Two new middle-grade novels, one by the lauded Alex Gino and one by debut author Michael Leali, focus on queer youth exploring queer history within the context of queer communities. These joyous, empowering, inspirational books are great reads for Pride or any time of year!
Despite both books having similar themes of finding queer history, acknowledging intersectionality, and showing queer youth in community, these are each very different stories, testifying to the richness of those themes. They’re set in different locations, with characters of different queer identities, and delve into different parts of queer history. It’s well worth reading both (or if you’re a librarian or teacher, having both in your library or classroom)!
Here are short summaries of each book; please click through for my full reviews!

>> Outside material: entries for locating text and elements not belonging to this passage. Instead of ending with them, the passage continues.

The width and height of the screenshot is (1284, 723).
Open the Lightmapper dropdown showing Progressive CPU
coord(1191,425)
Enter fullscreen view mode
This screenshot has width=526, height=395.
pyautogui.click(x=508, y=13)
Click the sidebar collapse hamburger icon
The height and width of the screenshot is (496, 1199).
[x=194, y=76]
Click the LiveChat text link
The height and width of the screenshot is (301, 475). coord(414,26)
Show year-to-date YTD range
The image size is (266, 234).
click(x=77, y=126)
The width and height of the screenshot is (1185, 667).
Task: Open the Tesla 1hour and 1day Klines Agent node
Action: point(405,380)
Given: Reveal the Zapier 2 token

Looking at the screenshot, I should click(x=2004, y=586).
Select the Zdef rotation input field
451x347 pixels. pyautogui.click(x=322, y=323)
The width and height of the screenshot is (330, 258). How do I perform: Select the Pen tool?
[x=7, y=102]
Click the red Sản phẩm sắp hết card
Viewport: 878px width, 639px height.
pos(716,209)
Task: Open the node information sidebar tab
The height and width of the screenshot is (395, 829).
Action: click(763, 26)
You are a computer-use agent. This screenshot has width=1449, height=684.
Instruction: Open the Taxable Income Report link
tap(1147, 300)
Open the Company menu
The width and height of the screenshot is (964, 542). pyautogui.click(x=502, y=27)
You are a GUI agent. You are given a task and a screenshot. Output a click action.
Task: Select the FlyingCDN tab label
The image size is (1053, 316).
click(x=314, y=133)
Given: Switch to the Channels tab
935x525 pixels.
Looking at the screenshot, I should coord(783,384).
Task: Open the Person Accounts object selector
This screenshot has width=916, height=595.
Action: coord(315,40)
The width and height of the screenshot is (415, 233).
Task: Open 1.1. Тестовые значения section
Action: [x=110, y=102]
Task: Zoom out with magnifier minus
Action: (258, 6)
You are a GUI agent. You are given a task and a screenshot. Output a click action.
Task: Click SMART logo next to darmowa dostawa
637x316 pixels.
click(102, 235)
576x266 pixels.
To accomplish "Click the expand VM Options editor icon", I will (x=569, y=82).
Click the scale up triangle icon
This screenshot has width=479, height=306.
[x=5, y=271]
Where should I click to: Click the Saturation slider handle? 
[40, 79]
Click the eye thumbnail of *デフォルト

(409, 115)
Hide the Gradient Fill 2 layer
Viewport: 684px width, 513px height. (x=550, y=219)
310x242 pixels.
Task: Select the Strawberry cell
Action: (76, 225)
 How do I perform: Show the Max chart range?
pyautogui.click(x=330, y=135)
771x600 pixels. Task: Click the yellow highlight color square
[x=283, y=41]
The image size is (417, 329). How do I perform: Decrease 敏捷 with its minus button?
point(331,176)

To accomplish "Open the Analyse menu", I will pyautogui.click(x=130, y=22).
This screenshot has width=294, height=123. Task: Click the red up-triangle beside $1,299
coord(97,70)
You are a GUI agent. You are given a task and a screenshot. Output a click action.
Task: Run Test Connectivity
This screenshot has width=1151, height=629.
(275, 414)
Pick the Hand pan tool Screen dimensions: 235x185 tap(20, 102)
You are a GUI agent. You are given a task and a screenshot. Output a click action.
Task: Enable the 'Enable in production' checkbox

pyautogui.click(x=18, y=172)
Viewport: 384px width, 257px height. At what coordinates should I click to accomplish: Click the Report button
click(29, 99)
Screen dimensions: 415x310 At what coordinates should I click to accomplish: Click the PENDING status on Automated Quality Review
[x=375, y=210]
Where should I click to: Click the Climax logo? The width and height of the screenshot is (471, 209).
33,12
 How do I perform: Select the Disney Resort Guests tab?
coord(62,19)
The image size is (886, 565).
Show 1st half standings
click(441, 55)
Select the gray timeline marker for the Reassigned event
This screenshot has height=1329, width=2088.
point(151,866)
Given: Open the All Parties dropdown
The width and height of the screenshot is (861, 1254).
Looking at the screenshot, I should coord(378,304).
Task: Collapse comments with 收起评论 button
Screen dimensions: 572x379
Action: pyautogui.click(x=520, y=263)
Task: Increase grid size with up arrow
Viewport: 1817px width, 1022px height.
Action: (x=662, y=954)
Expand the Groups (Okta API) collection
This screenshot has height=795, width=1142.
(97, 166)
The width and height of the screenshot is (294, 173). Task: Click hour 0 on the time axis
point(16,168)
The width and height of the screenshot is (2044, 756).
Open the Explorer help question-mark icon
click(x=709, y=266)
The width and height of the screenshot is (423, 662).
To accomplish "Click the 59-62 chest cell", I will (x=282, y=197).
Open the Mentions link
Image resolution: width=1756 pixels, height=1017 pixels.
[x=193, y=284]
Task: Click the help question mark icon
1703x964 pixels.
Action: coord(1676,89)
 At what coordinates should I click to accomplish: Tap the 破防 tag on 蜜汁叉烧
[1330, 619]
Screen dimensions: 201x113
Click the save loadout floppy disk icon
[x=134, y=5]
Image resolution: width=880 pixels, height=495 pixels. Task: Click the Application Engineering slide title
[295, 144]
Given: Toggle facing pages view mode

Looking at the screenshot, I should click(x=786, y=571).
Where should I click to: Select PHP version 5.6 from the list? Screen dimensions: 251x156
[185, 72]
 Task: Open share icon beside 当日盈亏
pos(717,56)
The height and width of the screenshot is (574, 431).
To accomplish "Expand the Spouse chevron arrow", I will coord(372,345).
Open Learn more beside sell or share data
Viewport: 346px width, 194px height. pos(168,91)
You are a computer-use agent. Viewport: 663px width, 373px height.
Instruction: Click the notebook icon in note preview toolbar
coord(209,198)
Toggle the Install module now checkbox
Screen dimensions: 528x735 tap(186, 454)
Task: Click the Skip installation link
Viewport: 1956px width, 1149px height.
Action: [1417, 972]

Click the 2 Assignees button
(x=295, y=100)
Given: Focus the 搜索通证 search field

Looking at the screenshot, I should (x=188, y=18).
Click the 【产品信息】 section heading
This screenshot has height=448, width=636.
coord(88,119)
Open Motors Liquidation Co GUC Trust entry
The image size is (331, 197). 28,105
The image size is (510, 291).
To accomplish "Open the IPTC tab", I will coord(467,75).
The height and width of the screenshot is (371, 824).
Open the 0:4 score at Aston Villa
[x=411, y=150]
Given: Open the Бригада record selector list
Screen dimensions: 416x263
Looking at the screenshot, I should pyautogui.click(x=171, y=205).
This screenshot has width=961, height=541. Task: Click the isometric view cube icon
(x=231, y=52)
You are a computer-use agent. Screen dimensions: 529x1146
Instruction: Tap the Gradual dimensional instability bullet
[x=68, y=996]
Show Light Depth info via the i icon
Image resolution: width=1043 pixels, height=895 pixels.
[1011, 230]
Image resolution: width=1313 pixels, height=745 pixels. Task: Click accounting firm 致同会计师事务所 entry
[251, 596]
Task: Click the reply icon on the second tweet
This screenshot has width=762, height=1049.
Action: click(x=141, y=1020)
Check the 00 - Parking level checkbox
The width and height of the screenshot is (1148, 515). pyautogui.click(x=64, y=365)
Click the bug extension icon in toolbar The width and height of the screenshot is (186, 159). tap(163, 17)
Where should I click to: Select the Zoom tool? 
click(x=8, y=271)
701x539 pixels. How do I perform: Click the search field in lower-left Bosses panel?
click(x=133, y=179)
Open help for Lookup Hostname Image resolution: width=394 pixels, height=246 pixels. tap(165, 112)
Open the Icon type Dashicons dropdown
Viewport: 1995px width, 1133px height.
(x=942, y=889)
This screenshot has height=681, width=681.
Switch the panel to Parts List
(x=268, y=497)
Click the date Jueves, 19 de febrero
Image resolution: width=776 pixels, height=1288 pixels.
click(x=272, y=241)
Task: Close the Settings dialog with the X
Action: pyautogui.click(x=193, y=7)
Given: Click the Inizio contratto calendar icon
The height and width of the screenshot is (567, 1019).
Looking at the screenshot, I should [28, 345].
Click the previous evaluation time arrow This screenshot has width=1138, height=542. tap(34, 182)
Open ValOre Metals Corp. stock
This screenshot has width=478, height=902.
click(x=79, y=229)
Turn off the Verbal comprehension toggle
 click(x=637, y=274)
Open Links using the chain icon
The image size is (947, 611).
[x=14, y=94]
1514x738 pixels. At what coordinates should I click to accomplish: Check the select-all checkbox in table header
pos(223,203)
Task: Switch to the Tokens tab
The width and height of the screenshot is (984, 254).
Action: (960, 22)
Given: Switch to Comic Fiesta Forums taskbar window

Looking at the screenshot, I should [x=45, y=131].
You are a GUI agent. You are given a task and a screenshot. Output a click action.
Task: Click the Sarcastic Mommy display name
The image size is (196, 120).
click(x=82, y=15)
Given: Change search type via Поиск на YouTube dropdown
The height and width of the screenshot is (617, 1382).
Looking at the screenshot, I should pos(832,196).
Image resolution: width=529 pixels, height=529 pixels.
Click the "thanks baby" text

Alice Austen Lived Here, by Alex Gino (Scholastic). Seventh-grader Sam lives on Staten Island, “a place known for ways to leave it.” Both Sam and their best friend, TJ, are nonbinary. As Sam explains, though, they’re not best friends because they’re nonbinary; it’s just one of many things they have in common. When their history class is asked to write about a famous Staten Islander, the teacher says the students should see themselves in their subject in some way. Sam and TJ, paired for the assignment, refuse to choose a straight, cisgender, White man. But are there any queer Staten Islanders of note? And could their essay take top marks and be entered into a contest to decide a new statue for Borough Hall? An older nonbinary neighbor suggests they look into Alice Austen, a 19th/early 20th-century local photographer and a lesbian. When Sam and TJ’s project misses getting entered into the contest because of what they suspect is their teacher’s bias, however, they don’t want to give up on Alice. Her life is more than just an essay topic to them. It’s representation and validation. With the help of a growing, queer, chosen family, might they have a second chance?
Along the way, Gino slips in information about queer history more broadly, the changing language around LGBTQ identities, and intersectional identities and oppression. Most importantly, though, they show the importance of historical queer role models, contemporary queer mentors, and queer community to queer youth today, all through engaging characters and a dynamic storyline. While Gino doesn’t shy away from discussing the struggles queer and other marginalized people have faced, they nevertheless weave a positive story with a vision of joy, community, and hope. This is an absolutely uplifting book that balances queer history with a celebration of intergenerational queer connections. Add this one to your reading list now, or get it for the young people you know.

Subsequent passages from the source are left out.